Tulving’s concept of autonoetic consciousness deserves systematic investigation. Not as a passing “feeling of remembering,” but as the very mode of self-consciousness (the way we self-apprehend ourselves in various cognitive activities) through which the remembering experience occurs. This research would benefit from engaging with first-person methodologies. For example, those used in consciousness studies and studies on the phenomenology of lived experience.
The complexity of the experience of re-living the past calls for a methodological shift. What if:
1. The “reliving” aspect of episodic memory is not a single thing, but a multi-layered subjective phenomenon?
2. Such a multi-layered phenomenon can be studied by taking the notion of autonoetic consciousness seriously, by understanding it as a mode of consciousness, rather than a feeling?
Contemporary philosophers of memory rarely engage in a serious investigation of lived experience. Many theories of the flavor of reliving exist, but, so far, no systematic attention to subjective data concerning such a flavor has been paid.

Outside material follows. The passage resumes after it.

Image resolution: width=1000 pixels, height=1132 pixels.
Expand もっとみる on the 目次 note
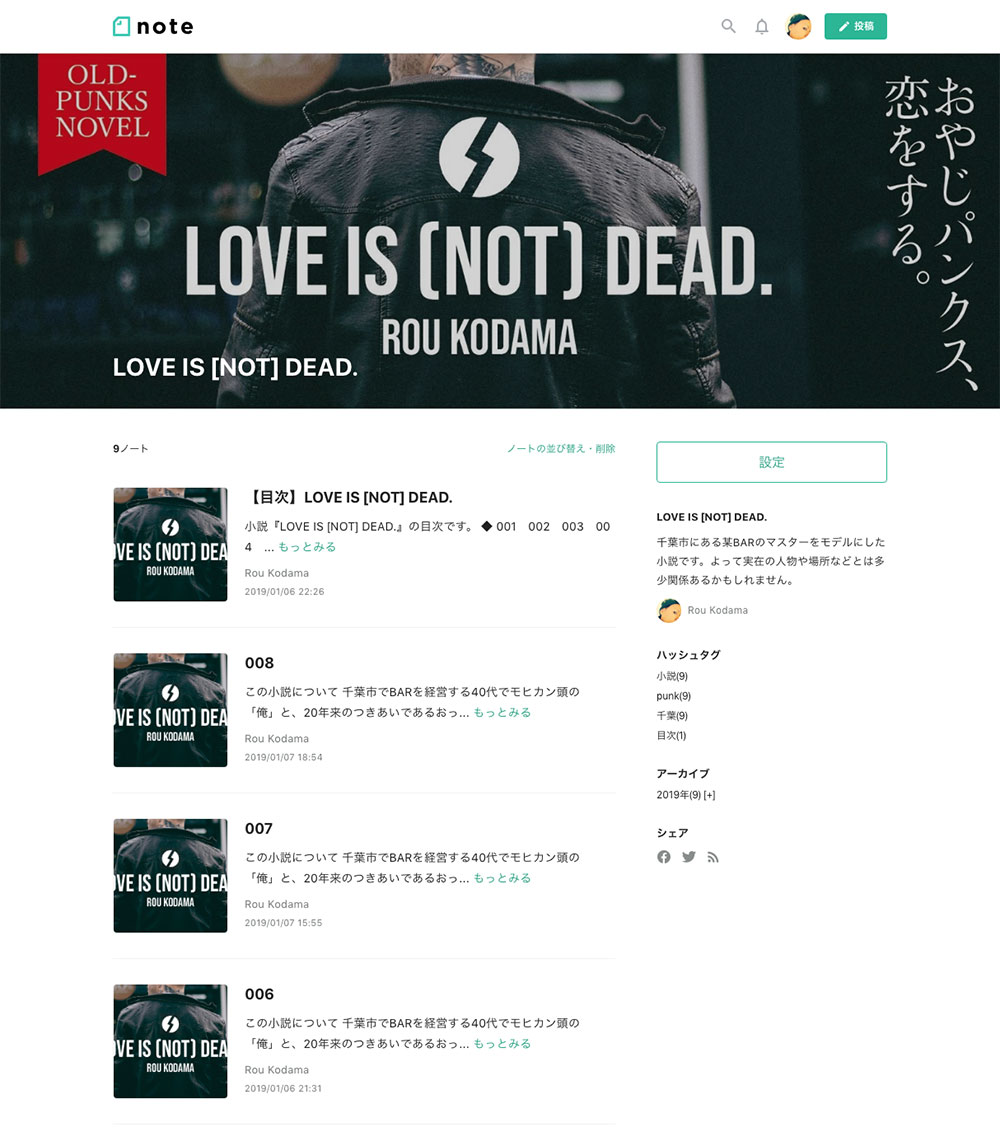(307, 547)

A new kind of project is needed – one that asks old questions with new tools and brings the phenomenology of the lived experience into dialogue with the philosophy and sciences of memory. If so, philosophers of memory should engage with new methodological tools to collect data on the first-person, lived experience of remembering.
This is what I plan to do in the next few years: working on a project that allows us to truly listen subjects’ experiences of what remembering feels like.